The Department of Veterans Affairs has issued an update to the recent eBenefits portal breach, previously reported here, here, and here. Their statement:
As you may be aware, the eBenefits web portal was shut down for a period of time earlier this month, and a limited number of Veterans had some of their private information exposed to other Veterans or Servicemembers that were logged into the site. I want to take the opportunity to explain what happened and what we are doing going forward. I also want to apologize to any Servicemember, Veteran, or family member impacted by this interruption in service and inadvertent exposure of data. You deserve better, we regret that this error occurred, and we are committed to serving you.
On the evening of Wednesday January 15, 2014, we updated a system that provides information to eBenefits. While we were in the process of validating that the update was working, some Veterans notified VA that they were able to see other Veterans’ information when they were using eBenefits. We took immediate action to examine these reports and discovered a problem had occurred. As soon as the problem was confirmed, we stopped the update immediately and conducted a review to determine what went wrong. We also took the opportunity to conduct a top-to-bottom review of the eBenefits system. eBenefits was brought back online after we were certain that the issue was resolved and that private Veteran information in eBenefits was protected. The eBenefits portal is now available to use.
It’s important to know that this was not a malicious act of hacking to steal Veterans’ identities, but rather a problem introduced by a software update. Regardless, we take any kind of data exposure seriously and will work to make sure this does not happen again.
In total, our initial analysis indicates that approximately 1,360 Veterans or Servicemembers may have had their information inadvertently exposed to other Veterans or Servicemembers. Their information was potentially seen by as many as 5,351 fellow Veterans and Servicemembers who were logged into eBenefits during the time the software defect was in effect. We sincerely hope that those who were able to view another user’s data protect their fellow Veterans’ or Servicemembers’ personal information as they would their own. If you saw another individual’s information, please do not share it.
VA’s independent Data Breach Core Team is continuing its review of this incident. When their review is complete, VA will reach out to each individual user whose information may have been improperly exposed about what steps should be taken and, as is standard VA practice, to offer free credit monitoring.

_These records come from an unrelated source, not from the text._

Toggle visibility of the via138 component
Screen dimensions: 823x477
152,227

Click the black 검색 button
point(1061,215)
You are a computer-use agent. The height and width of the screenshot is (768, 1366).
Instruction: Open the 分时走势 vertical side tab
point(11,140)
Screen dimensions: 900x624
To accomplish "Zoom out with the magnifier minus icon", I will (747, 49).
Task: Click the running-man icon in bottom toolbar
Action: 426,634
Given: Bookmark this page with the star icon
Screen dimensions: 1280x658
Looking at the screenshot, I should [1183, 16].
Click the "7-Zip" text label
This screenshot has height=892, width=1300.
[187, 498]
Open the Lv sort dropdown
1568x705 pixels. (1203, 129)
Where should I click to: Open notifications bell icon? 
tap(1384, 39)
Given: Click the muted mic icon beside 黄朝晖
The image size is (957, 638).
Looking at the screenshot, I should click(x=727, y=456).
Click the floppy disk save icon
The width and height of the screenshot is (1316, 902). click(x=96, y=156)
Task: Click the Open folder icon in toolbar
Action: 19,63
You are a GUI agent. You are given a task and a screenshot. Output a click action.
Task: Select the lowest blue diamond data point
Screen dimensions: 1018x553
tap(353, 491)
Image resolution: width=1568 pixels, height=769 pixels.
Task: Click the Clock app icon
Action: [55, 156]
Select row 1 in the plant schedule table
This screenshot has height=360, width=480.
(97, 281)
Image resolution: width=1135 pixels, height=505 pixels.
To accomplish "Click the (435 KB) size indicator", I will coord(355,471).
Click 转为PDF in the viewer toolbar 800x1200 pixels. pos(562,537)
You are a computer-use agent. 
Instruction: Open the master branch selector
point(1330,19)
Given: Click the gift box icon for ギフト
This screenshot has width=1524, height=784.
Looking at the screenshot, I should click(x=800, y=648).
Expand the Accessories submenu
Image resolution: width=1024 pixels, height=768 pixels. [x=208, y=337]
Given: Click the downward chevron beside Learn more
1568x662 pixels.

We greatly appreciate the Veterans and other eBenefits users who called our VBA call centers and brought this incident to our attention. VA cares deeply for every Veteran we are privileged to serve and that includes the protection of personal information. We support the Veteran community, and we are all working together towards a common goal – to improve the lives of Veterans and their families. We encourage our Veterans to continue using the eBenefits portal as central location for Veterans, Servicemembers, and their families to research, find, and access their benefits and personal information.